The rising cost of labour has prompted many restaurants to explore automation and robotization of their operations. One of the more widespread uses of robots is in serving food. Let us see how food-serving robots have taken over the economy and restaurant industry.
Table of Contents
Workflow
Food delivery involves the workflow of picking up food from the kitchen, delivering the food to the correct table, and placing the food on the table. Based on the state of technology, the use of food service robot requires some adjustments to the “traditional” food serving workflow.
While food serving robots can navigate autonomously and deliver food to the correct table, chefs or service workers will have to perform the manual step of placing the finished food on the robot’s trays. Service staff or customers will also have to manually pick up the delivered food from the robot and place it on the table.
Economy
The average salary for waiters and waitresses is around $24,000 per year. Each waiter can realistically serve 4 to 6 tables at a time. For a medium-sized restaurant with 30 tables, this works out to 5 to 7 waiters under the payroll.
With these robots literally delivering food from the kitchen to the table, restaurants will either have customers pick up their food from the robots in a self-service manner or retain a smaller waiter workforce to perform the final robot step of placing the food on the table. . In the second arrangement, the human waiter can now have multiple tables, say 10 to 15 tables.
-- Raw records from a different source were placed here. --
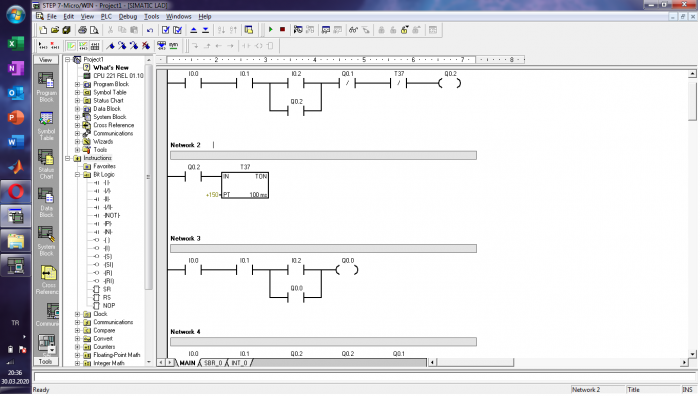This screenshot has height=396, width=700.
Task: Click the Tools button below navigation bar
Action: pyautogui.click(x=46, y=362)
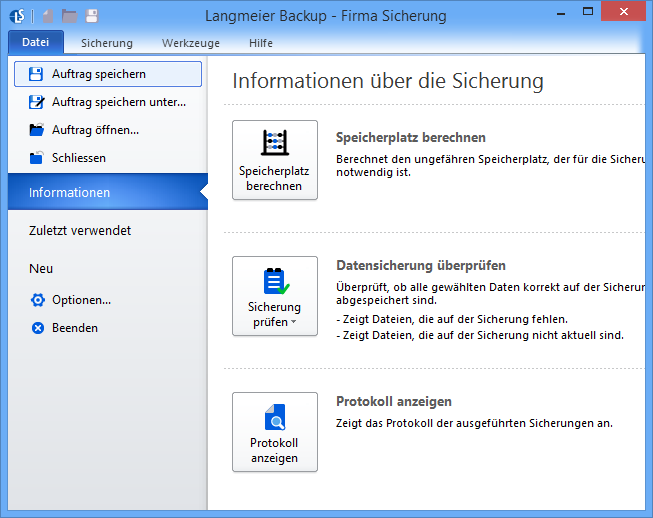Click the Protokoll anzeigen magnifier button

[275, 432]
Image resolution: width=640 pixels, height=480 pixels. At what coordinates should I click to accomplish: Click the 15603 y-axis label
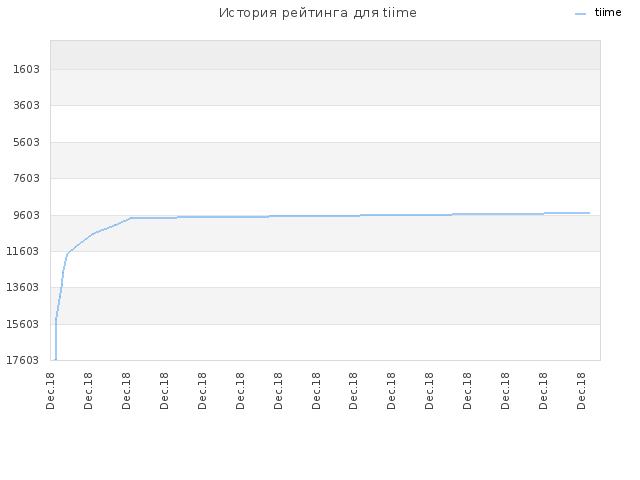(23, 324)
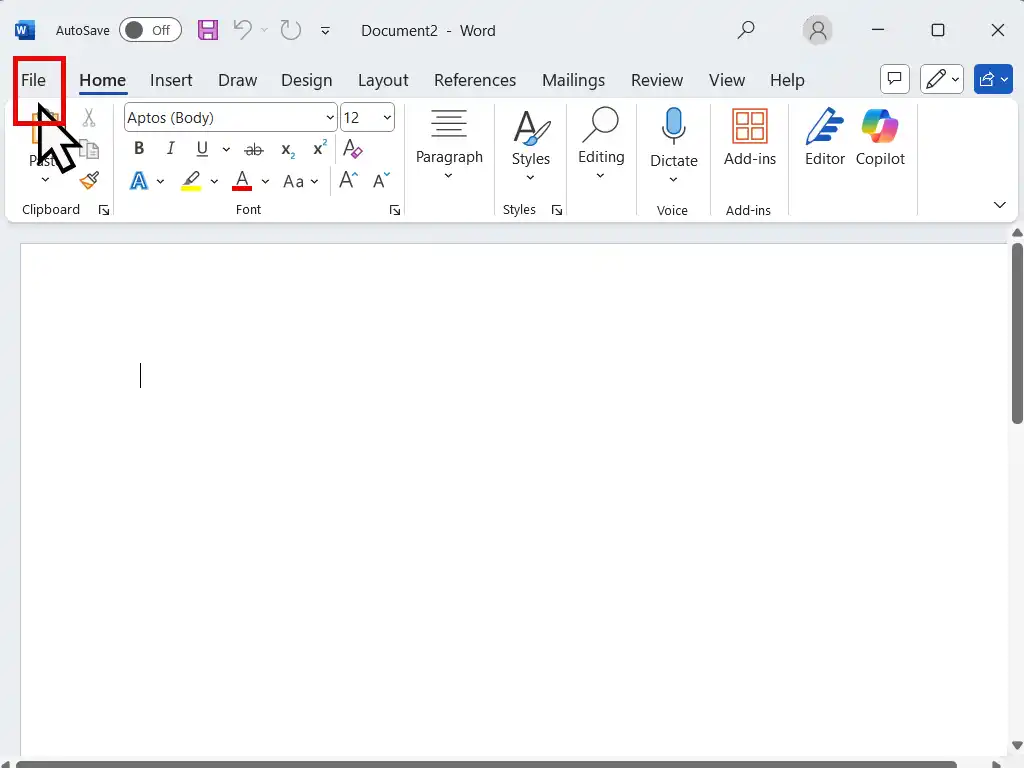Switch to the Insert tab
The height and width of the screenshot is (768, 1024).
(x=171, y=80)
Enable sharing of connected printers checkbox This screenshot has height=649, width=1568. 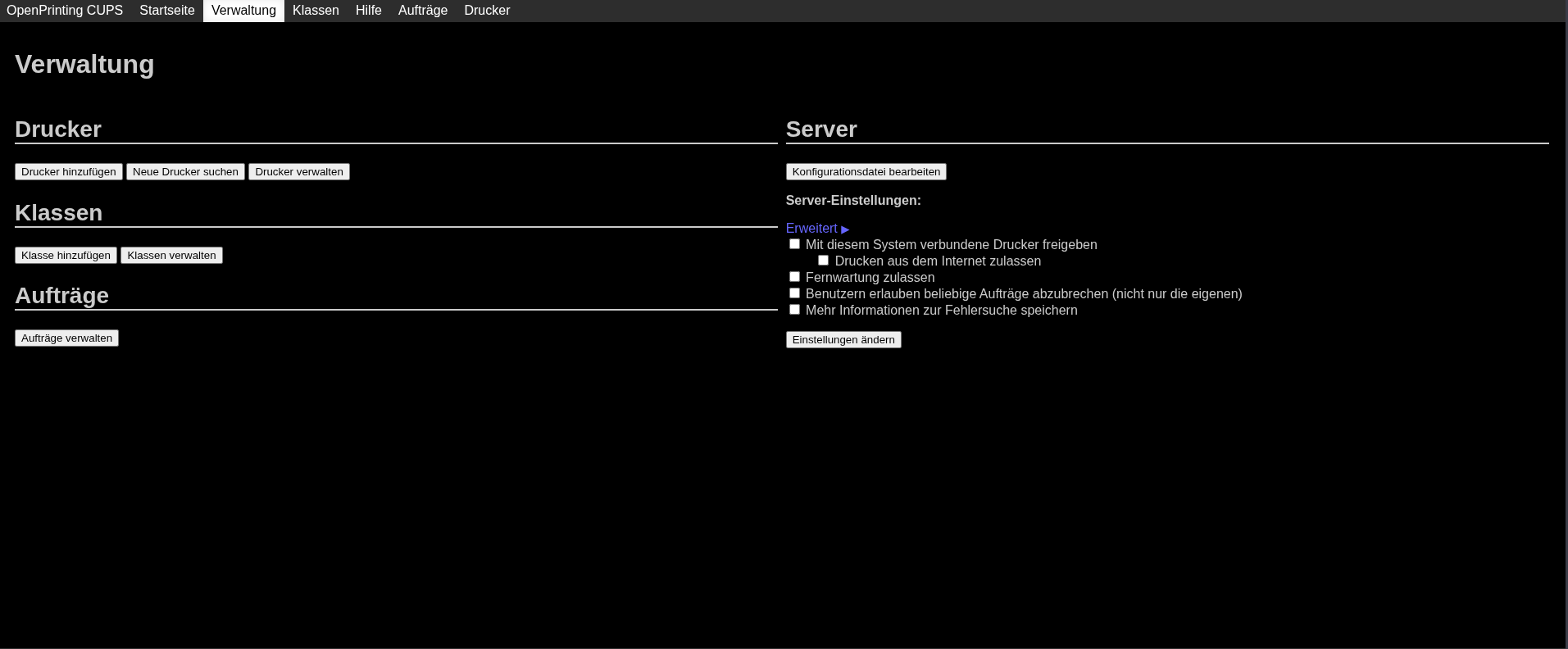point(794,244)
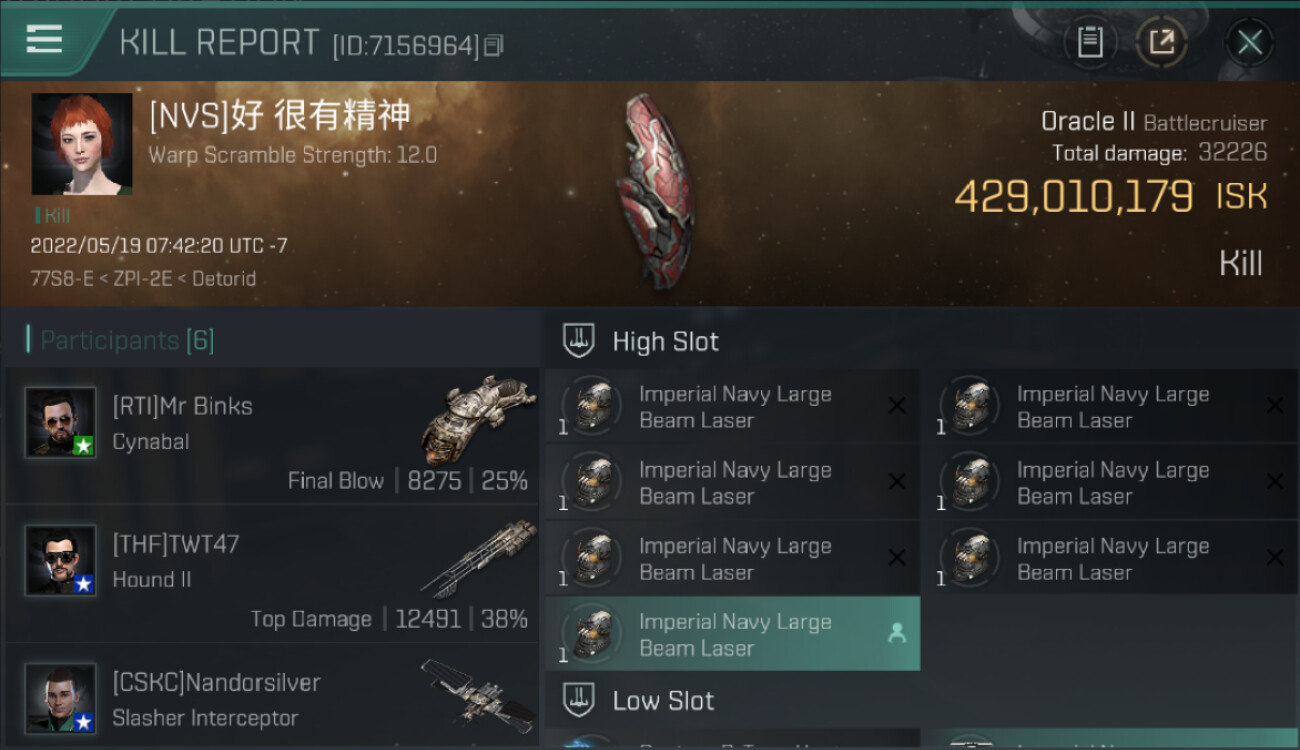1300x750 pixels.
Task: View the red-haired victim pilot portrait
Action: coord(82,144)
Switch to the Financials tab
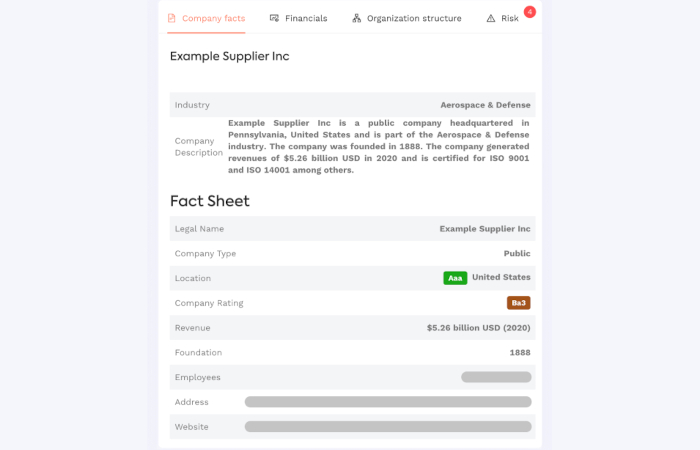Viewport: 700px width, 450px height. (298, 18)
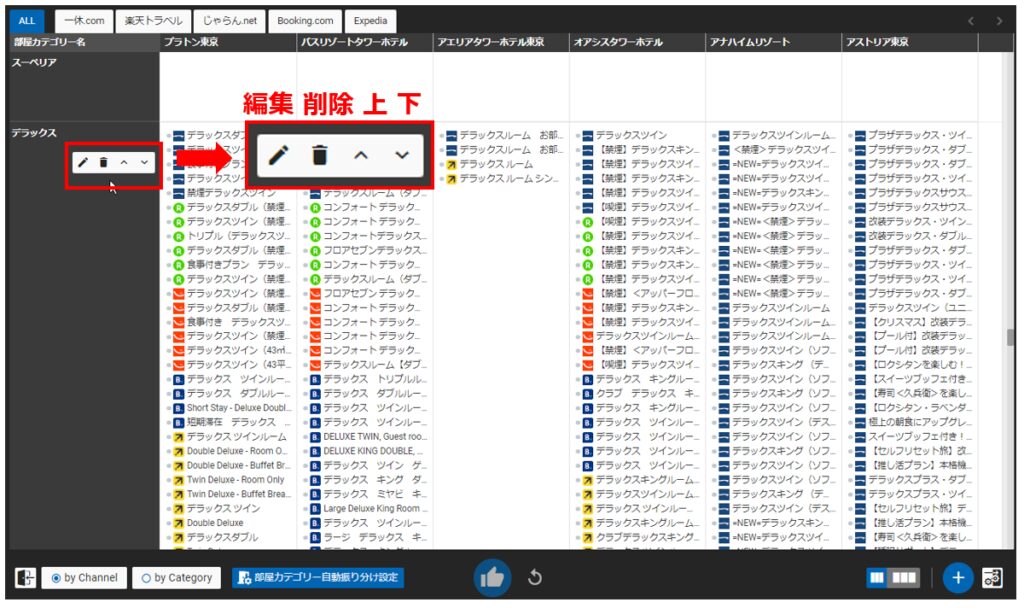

So back to our 30-table restaurant, a 6-person wait staff will cost around $144,000 per year. A hybrid robot-waiter workforce of the same size with 4 robots and 2 humans will cost approximately $86,400 per year at a savings of approximately 13%. Of course, this is a simplified calculation of napkins, but with the redesign of the food service workflow, it may be possible to use fewer robots, or in some automated restaurants, no waiters may be employed at all. Savings can reach up to 50% of labour costs.
Role Transformation
With the increasing adoption of food service robots, the role of the front-line restaurant worker may change from that of the waiter to serving customers.
While front-line human workers can now cover more tables, they are no longer involved in the tasks of transporting food from the kitchen to the table. Instead, they can now focus on restaurant guests and enhance the dining experience with a more personal touch a somewhat ironic but desirable outcome in the growing adoption of a robotic restaurant workforce.
Advantages and Limitations of Food Service Robots
Foodservice robots on the market today can be considered “autonomous self-navigating tray systems” and are therefore limited to delivering and navigating between kitchens and dining tables. Human assistance is still required to place food or drinks on a tray system in the kitchen and transfer them to the dining table when the robot reaches its destination. A robot serving food as such is not yet perceived as a definite replacement for a human waiter. Cooks/chefs or other human waiters or even customers are still needed to fill the manual gaps.
As an emerging technology, food service robots remain novelties that can help attract diners to a restaurant. Foodservice robots can help keep kids excited and adults entertained and amused through AI-driven expressions and conversational skills that provide a new kind of dining experience that wasn’t possible before. However, this novelty could easily wear off as more and more restaurants adopt food service robots into their operations.